Repeat exactly, and only, the lines from the one holding "Open the Partition" through the last line of the records below.

***

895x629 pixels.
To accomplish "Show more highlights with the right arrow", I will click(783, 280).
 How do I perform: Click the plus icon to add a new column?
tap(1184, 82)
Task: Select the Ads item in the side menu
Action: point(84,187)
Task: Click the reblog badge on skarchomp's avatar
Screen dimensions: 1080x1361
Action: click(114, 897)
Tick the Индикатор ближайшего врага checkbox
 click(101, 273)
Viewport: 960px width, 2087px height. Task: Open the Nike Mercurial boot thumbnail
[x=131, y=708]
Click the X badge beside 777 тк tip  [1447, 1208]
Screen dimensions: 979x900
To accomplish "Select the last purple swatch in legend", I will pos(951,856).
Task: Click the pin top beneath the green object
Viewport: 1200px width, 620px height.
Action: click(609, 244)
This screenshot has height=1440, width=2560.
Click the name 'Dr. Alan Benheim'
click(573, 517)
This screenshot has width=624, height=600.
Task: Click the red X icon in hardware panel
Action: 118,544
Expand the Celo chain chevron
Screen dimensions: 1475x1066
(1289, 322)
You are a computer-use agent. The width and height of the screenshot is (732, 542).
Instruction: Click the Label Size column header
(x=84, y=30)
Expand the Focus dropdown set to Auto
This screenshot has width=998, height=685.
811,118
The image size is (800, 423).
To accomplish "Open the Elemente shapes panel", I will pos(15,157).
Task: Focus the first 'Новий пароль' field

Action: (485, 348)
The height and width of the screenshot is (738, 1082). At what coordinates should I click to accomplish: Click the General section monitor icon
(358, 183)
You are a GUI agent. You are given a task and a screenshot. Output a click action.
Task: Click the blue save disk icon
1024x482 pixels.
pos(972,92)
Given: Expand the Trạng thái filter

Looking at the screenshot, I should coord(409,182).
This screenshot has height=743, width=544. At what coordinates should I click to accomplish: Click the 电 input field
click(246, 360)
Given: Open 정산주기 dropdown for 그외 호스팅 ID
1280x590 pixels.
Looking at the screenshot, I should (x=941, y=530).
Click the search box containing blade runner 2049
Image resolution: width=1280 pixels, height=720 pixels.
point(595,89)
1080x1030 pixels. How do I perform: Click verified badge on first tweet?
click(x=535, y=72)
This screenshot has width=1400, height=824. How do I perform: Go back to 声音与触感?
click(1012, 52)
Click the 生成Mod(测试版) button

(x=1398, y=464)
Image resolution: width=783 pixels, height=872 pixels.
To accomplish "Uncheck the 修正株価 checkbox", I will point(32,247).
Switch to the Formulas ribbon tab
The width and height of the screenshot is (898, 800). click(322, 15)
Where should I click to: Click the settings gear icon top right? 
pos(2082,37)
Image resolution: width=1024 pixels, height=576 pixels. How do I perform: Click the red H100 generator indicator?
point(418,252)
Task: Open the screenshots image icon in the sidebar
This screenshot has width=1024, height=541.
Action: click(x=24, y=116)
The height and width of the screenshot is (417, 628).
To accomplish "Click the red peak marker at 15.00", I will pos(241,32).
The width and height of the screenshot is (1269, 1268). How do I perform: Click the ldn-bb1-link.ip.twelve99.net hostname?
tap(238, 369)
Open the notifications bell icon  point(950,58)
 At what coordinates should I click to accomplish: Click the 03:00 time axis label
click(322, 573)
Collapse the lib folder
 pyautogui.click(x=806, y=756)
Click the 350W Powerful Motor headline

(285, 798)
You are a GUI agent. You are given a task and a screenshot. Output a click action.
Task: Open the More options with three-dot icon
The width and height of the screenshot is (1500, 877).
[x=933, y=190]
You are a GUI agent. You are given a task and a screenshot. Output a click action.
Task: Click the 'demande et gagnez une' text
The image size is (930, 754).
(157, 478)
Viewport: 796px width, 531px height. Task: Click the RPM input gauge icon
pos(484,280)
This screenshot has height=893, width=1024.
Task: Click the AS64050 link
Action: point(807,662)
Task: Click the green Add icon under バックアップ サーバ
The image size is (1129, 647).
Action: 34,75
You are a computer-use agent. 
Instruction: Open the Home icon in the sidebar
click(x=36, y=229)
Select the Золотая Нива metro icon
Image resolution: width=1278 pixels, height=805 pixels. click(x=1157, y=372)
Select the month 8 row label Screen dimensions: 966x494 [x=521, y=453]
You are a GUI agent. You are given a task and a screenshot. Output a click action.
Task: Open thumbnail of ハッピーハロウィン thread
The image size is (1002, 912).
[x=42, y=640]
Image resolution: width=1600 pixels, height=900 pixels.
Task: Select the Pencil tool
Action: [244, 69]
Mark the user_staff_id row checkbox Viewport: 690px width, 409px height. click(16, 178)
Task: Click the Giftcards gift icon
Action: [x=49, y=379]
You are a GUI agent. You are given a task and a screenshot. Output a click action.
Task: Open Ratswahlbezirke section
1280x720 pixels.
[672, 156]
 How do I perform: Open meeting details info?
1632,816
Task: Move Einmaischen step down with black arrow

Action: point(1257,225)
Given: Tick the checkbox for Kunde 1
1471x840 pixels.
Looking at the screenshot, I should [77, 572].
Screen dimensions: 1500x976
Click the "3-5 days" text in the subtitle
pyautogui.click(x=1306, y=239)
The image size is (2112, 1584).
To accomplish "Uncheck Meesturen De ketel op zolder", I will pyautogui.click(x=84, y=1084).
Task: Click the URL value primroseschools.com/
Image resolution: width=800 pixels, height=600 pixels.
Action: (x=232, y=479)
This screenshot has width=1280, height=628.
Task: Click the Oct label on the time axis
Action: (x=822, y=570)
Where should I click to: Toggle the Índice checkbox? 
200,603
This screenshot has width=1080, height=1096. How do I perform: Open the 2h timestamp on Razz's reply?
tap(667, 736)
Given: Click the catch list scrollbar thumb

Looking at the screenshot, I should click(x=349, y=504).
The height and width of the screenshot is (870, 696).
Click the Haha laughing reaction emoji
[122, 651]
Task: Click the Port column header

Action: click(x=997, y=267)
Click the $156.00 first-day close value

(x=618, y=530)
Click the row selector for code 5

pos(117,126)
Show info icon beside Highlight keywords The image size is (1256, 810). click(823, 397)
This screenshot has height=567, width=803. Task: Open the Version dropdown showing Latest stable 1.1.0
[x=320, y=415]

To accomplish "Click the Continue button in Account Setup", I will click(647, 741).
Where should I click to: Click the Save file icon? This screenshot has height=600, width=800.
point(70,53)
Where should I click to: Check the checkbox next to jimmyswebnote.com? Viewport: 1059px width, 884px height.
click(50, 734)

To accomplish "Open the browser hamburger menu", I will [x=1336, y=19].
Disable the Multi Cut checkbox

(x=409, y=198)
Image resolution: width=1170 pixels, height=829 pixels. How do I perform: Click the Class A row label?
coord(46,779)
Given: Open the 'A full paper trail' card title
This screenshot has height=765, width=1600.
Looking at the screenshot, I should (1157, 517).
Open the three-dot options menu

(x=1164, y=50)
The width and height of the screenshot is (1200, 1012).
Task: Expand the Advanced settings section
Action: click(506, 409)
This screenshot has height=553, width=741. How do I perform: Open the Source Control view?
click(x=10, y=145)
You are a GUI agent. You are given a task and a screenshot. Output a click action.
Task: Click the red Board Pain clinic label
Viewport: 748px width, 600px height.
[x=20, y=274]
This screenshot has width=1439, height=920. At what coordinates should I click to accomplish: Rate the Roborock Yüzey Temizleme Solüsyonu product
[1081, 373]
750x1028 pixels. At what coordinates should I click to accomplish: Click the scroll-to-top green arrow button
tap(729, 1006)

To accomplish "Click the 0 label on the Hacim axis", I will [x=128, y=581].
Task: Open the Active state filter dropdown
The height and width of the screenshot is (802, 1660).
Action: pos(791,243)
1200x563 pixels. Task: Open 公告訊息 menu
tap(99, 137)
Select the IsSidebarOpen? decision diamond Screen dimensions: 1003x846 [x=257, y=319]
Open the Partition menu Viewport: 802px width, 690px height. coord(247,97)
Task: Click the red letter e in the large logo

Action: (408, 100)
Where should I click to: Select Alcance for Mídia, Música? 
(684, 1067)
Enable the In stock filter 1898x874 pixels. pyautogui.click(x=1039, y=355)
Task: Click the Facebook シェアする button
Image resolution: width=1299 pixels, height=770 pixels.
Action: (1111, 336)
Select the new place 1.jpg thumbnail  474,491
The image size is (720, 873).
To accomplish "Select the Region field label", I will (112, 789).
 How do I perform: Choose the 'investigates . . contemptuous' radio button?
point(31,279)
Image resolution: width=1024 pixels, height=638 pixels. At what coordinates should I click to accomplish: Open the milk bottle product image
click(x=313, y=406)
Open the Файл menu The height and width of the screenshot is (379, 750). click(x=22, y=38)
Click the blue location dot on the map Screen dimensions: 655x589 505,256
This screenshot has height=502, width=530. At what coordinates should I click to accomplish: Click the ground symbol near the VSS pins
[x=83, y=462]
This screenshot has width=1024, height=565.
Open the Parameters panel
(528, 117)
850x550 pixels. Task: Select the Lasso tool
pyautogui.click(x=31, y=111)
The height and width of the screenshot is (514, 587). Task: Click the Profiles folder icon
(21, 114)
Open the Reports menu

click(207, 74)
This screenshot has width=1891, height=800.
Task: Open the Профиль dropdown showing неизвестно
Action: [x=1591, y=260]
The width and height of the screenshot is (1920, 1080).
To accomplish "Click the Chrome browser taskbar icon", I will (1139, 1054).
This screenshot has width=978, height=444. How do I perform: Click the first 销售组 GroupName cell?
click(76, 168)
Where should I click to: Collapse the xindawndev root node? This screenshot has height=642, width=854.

***

**Answer area**
Open the Partition menu Viewport: 802px width, 690px height. coord(247,97)
Task: Click the red letter e in the large logo

Action: (408, 100)
Where should I click to: Select Alcance for Mídia, Música? 
(684, 1067)
Enable the In stock filter 1898x874 pixels. pyautogui.click(x=1039, y=355)
Task: Click the Facebook シェアする button
Image resolution: width=1299 pixels, height=770 pixels.
Action: (1111, 336)
Select the new place 1.jpg thumbnail  474,491
The image size is (720, 873).
To accomplish "Select the Region field label", I will (112, 789).
 How do I perform: Choose the 'investigates . . contemptuous' radio button?
point(31,279)
Image resolution: width=1024 pixels, height=638 pixels. At what coordinates should I click to accomplish: Open the milk bottle product image
click(x=313, y=406)
Open the Файл menu The height and width of the screenshot is (379, 750). click(x=22, y=38)
Click the blue location dot on the map Screen dimensions: 655x589 505,256
This screenshot has height=502, width=530. At what coordinates should I click to accomplish: Click the ground symbol near the VSS pins
[x=83, y=462]
This screenshot has width=1024, height=565.
Open the Parameters panel
(528, 117)
850x550 pixels. Task: Select the Lasso tool
pyautogui.click(x=31, y=111)
The height and width of the screenshot is (514, 587). Task: Click the Profiles folder icon
(21, 114)
Open the Reports menu

click(207, 74)
This screenshot has width=1891, height=800.
Task: Open the Профиль dropdown showing неизвестно
Action: [x=1591, y=260]
The width and height of the screenshot is (1920, 1080).
To accomplish "Click the Chrome browser taskbar icon", I will (1139, 1054).
This screenshot has width=978, height=444. How do I perform: Click the first 销售组 GroupName cell?
click(76, 168)
Where should I click to: Collapse the xindawndev root node? This screenshot has height=642, width=854.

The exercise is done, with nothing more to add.